这是用户在 2024-8-19 20:17 为 https://towardsdatascience.com/introduction-to-resnets-c0a830a288a4 保存的双语快照页面,由 沉浸式翻译 提供双语支持。了解如何保存?

Introduction to ResNets ResNet 简介

Connor Shorten
Towards Data Science
6 min readJan 25, 2019
‘We need to go Deeper’ Meme, classical CNNs do not perform well as the depth of the network grows past a certain threshold. ResNets allow for the training of deeper networks.
“我们需要更深入”Meme,当网络深度超过一定阈值时,经典 CNN 的表现就不佳。 ResNet 允许训练更深的网络。

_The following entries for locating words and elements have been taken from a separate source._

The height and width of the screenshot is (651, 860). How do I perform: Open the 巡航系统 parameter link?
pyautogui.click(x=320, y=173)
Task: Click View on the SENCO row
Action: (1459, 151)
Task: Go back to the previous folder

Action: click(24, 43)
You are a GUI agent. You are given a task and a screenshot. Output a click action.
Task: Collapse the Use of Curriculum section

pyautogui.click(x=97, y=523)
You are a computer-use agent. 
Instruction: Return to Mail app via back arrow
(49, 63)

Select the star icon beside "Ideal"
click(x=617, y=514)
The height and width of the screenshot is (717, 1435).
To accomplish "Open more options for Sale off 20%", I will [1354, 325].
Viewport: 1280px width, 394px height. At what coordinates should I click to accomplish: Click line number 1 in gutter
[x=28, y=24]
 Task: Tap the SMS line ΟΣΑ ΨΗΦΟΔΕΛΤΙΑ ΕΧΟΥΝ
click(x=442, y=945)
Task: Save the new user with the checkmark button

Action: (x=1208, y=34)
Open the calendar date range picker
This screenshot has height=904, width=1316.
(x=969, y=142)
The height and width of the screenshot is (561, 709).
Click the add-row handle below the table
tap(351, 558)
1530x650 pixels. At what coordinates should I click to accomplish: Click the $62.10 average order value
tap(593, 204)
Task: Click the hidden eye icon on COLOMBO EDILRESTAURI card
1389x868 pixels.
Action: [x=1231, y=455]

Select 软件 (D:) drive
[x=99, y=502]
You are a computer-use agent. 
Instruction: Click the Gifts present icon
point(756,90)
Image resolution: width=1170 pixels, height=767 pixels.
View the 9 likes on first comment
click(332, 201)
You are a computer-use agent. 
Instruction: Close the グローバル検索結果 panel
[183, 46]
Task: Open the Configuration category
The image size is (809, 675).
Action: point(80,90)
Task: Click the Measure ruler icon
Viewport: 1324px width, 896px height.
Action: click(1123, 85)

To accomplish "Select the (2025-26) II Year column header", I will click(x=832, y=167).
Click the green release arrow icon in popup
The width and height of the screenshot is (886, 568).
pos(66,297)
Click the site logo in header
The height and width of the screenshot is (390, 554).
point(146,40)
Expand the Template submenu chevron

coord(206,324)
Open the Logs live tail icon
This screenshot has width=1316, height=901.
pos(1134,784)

This Article is Based on Deep Residual Learning for Image Recognition from He et al. [2] (Microsoft Research): https://arxiv.org/pdf/1512.03385.pdf
本文基于 He 等人的图像识别深度残差学习。 [2](微软研究院): https://arxiv.org/pdf/1512.03385.pdf

In 2012, Krizhevsky et al. [1] rolled out the red carpet for the Deep Convolutional Neural Network. This was the first time this architecture was more successful that traditional, hand-crafted feature learning on the ImageNet. Their DCNN, named AlexNet, contained 8 neural network layers, 5 convolutional and 3 fully-connected. This laid the foundational for the traditional CNN, a convolutional layer followed by an activation function followed by a max pooling operation, (sometimes the pooling operation is omitted to preserve the spatial resolution of the image).
2012 年,克里热夫斯基等人。 [1] 为深度卷积神经网络铺上了红地毯。这是该架构第一次比 ImageNet 上传统的手工特征学习更成功。他们的 DCNN 名为 AlexNet,包含 8 个神经网络层、5 个卷积层和 3 个全连接层。这为传统 CNN 奠定了基础,即卷积层、激活函数、最大池化操作(有时会省略池化操作以保留图像的空间分辨率)。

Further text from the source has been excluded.